Registed Nurses' Association of Ontario

Integrating Smoking Cessation Policy at Toronto Public Health

Author: 
Shannon Carney
Organization: 
Toronto Public Health
Year: 
2014

My Advanced Clinical Practice Fellowship (ACPF) from the Registered Nurses Association of Ontario (RNAO) provided a learning experience that otherwise would not have been possible, particularly this early on in my career. The goal of the fellowship was to learn about organizational change, as well as to draft a tobacco use cessation policy and procedure, have it approved by Toronto Public Health's (TPH) Senior Management Team (SMT) and create a plan to implement the policy across the 2014 calendar year. The experience afforded me the chance to consult with the majority of TPH's management teams, meet with and receive feedback from TPH's Medical Officer of Health regarding the policy and ultimately increase my profile within the organization.

SMT approved the Tobacco Use Cessation Practice Policy and Procedure on December 13, 2013. This is the first policy that SMT has approved within 2 months. Things would not have proceeded the way they did without the fellowship; the ACPF protected my time to create materials and provided the flexibility in my schedule to meet management teams when it was convenient for them. Prior to the consultation period, I investigated the competing values framework and completed an environmental scan of Ontario Public Health Unit's minimal contact intervention (brief intervention for tobacco use cessation) policies, guidelines or trainings (Appendix Ten). The competing values framework highlights the paradox organizations face when balancing the need for flexibility and adaptability while also striving to maintain stability and control. Assessing the nature of these characteristics gave me and understanding of the forces at play within TPH as a whole, as well as within individual directorates/programs. This understanding informed my approach when consulting various management teams. Some directorates/programs desire stability and appealing to that value served us well, while others have greater tolerance for change as they move forward. Combining this knowledge with the lessons learned consulting with practitioners who had implemented a tobacco use cessation policy, guideline or training within their health unit (Appendix Ten) provided the basis from which I could develop and adapt my consultation.
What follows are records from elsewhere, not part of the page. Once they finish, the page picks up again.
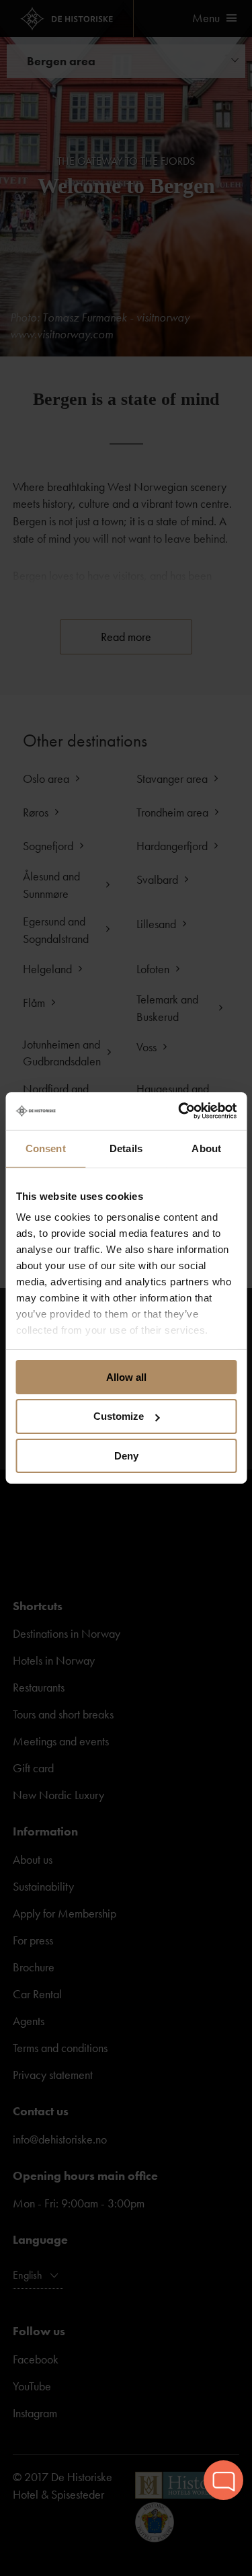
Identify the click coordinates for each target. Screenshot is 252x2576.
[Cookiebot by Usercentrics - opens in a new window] (179, 1111)
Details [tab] (126, 1147)
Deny (126, 1456)
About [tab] (206, 1147)
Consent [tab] (46, 1147)
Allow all (126, 1376)
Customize (118, 1416)
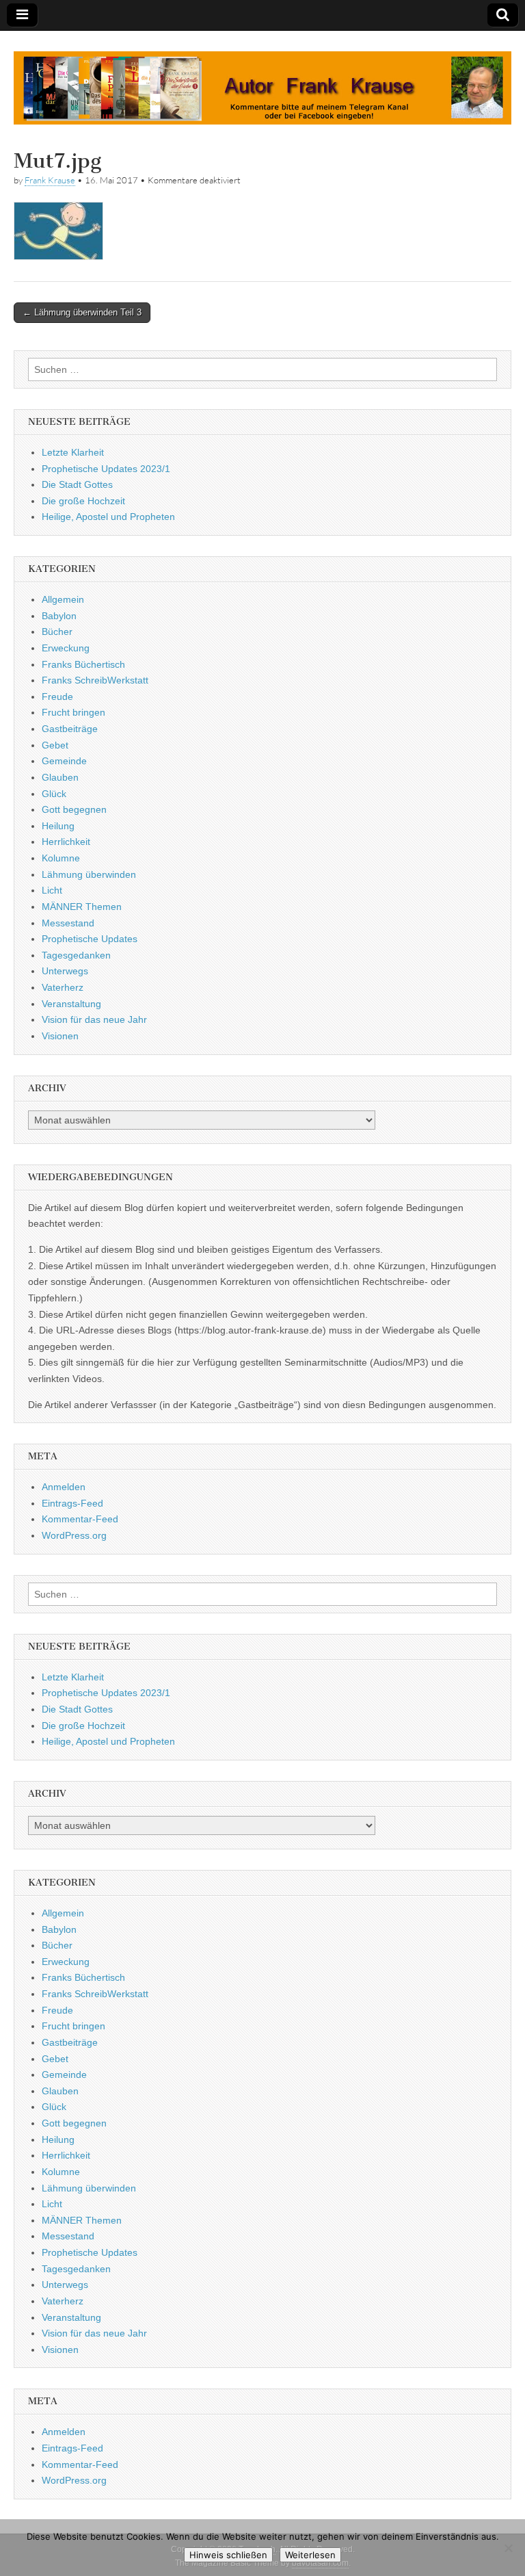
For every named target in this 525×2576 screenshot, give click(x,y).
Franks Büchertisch (83, 664)
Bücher (57, 631)
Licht (52, 890)
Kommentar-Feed (80, 1518)
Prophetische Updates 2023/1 (106, 468)
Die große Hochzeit (83, 500)
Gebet (55, 745)
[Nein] (508, 2548)
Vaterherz (62, 987)
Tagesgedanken (76, 955)
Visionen (60, 1035)
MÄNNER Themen (82, 906)
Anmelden (63, 1486)
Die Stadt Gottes (77, 484)
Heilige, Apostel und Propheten (108, 516)
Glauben (60, 777)
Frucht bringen (73, 712)
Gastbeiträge (70, 728)
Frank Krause (50, 179)
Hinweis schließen (228, 2554)
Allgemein (63, 599)
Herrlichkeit (66, 841)
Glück (54, 793)
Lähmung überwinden (89, 874)
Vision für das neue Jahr (94, 1019)
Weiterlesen (310, 2554)
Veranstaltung (71, 1003)
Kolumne (61, 858)
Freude (57, 696)
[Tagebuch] (262, 80)
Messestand (68, 923)
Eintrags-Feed (72, 1503)
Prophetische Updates (89, 938)
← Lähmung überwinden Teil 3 (82, 312)
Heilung (58, 825)
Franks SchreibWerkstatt (95, 680)
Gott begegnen (74, 809)
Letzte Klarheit (73, 452)
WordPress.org (74, 1535)
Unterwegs (65, 970)
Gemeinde (64, 760)
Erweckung (66, 647)
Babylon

My consultation included meetings with TPH’s Smoking Cessation Champion network, 7 management teams, TPH's Interprofessional Practice Leader Network, TPH's Nursing Practice Council, a joint directorate documentation committee and lead managers and consultants who had experience with the policy development/approval process (i.e. baby friendly initiative, , suicide prevention policy). We also secured a fax referral partnership agreement with Smokers' Helpline (SHL) so that we could include referral to this service as a component of the policy and procedure.
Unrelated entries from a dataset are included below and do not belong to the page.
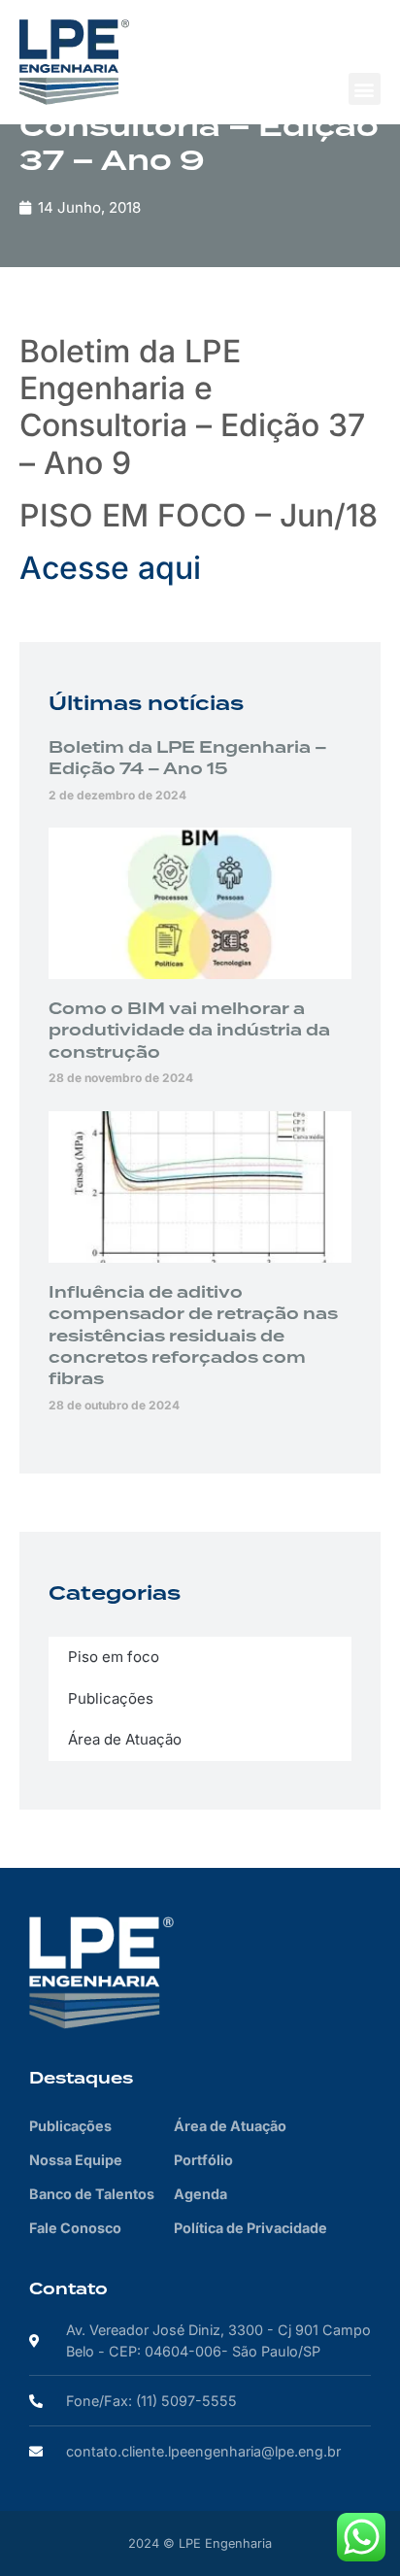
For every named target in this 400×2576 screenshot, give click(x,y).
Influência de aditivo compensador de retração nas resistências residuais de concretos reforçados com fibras (193, 1336)
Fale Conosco (75, 2228)
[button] (365, 89)
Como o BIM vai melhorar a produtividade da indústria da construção (189, 1031)
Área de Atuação (125, 1739)
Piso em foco (113, 1656)
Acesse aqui (110, 568)
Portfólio (203, 2160)
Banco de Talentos (91, 2194)
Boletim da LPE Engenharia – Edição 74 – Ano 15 (188, 758)
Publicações (110, 1698)
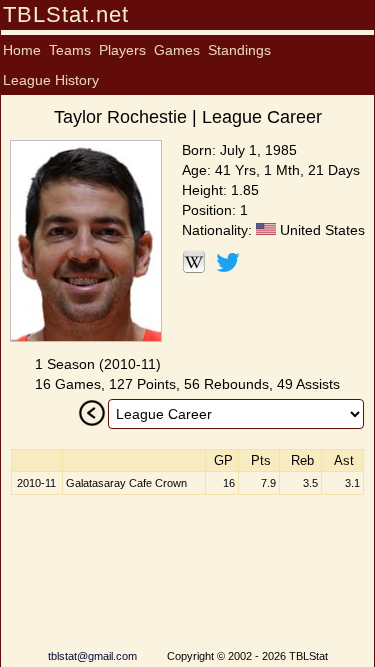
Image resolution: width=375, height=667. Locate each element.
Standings (239, 50)
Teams (70, 50)
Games (177, 50)
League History (51, 80)
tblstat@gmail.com (92, 656)
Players (122, 50)
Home (22, 50)
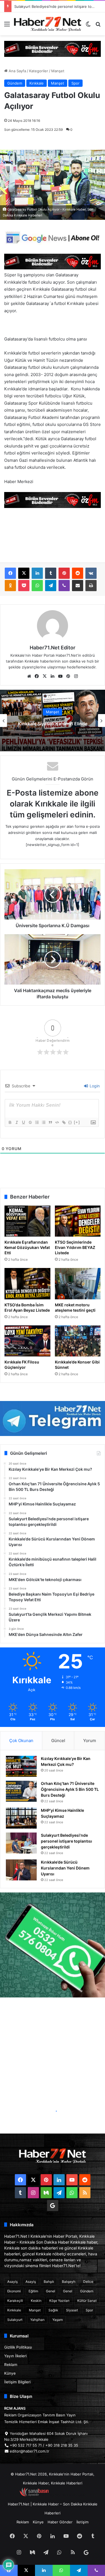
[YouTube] (60, 676)
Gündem (14, 83)
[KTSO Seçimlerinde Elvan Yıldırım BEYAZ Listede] (78, 1221)
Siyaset (72, 2310)
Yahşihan (37, 2320)
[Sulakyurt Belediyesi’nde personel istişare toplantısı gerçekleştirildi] (21, 1843)
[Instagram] (76, 676)
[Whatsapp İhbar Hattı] (52, 1944)
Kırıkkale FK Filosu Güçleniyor (21, 1365)
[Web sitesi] (29, 676)
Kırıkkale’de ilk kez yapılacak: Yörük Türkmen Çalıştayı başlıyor (52, 726)
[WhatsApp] (37, 585)
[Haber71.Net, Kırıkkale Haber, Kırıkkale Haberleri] (47, 23)
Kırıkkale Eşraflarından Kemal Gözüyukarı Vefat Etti (27, 1247)
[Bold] (9, 1122)
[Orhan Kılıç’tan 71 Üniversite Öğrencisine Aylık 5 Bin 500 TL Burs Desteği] (21, 1791)
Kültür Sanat (87, 2300)
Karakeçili (15, 2300)
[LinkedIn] (37, 573)
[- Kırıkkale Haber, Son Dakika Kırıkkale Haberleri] (52, 48)
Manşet (57, 71)
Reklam (10, 2364)
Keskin (36, 2300)
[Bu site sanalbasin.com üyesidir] (34, 2495)
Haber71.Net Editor (52, 648)
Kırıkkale (36, 83)
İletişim (82, 2522)
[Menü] (7, 26)
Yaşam (57, 2320)
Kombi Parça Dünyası (68, 2495)
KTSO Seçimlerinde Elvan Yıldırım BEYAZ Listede (75, 1247)
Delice (88, 2281)
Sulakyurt (14, 2320)
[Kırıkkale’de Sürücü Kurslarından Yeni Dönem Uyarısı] (21, 1869)
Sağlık (53, 2310)
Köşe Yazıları (59, 2300)
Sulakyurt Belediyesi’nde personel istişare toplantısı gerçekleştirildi (66, 1841)
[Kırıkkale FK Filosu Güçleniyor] (27, 1341)
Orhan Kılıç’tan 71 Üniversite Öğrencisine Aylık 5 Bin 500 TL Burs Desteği (70, 1789)
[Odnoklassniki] (10, 585)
There were a number of additional activities that contributed to my overall learning experience (outlined in the learning plan). I attended TPH's Nursing Practice Council meetings to talk with nurses from all directorates about the policy consultation and the importance of talking with clients about their tobacco use, advising them to quit and linking them with supportive services. The corporate courses I completed also proved quite helpful. I took Communicating Change on the first day of the fellowship and through one of the exercises – Communicate change in 60 seconds or less – I learned what I wanted to express related to "selling" interest in the policy. This was particularly useful for our consultations with management teams, as time was limited and all expressed some degree of resistance in adding additional work for their program/directorate. The Self-Directed Leader highlighted some of what I had learned in the first months of the fellowship – the importance of my role in clearly articulating the details of the policy, presenting it in simple language, motivating others to see the benefit and listening to and applying feedback provided. Attending the National Conference on Tobacco or Health enhanced my tobacco content knowledge, inspired my creativity and connected me with leaders in the field. I contacted a Ryerson professor of nursing following the conference, receiving direction that I incorporated into the Dec. 13, 2013 SMT presentation.

I have a better appreciation of how change happens within the largest public health unit in Canada. The fellowship also offered the opportunity to move forward with this important work at record speed. My experiences presenting to management teams and key stakeholders have increased my confidence and capacity to lead. I learned how to negotiate resistance, turning difficult situations into successes in moving the policy forward. My presentation skills developed significantly during the course of the fellowship. I now see myself as a content expert with knowledge to share. I will ensure that the policy is implemented successfully in 2014.

I have demonstrated extraordinary leadership in getting the policy developed, approved and creating a viable implementation plan in approximately 5 months. There has been resistance to the policy from consultation to approval; I listened to each program's/directorates' concerns, incorporating the feedback into the final policy and procedure documents. The final product is true to the evidence-based guideline but is also flexible enough to meet the varying needs across the organization. This experience has both developed and highlighted my capacity to lead. I am confident that I will achieve my goal of obtaining a consultant health promotion or management position sooner than expected as a result of this experience.

Special thanks to my mentorship team and to the RNAO for this opportunity.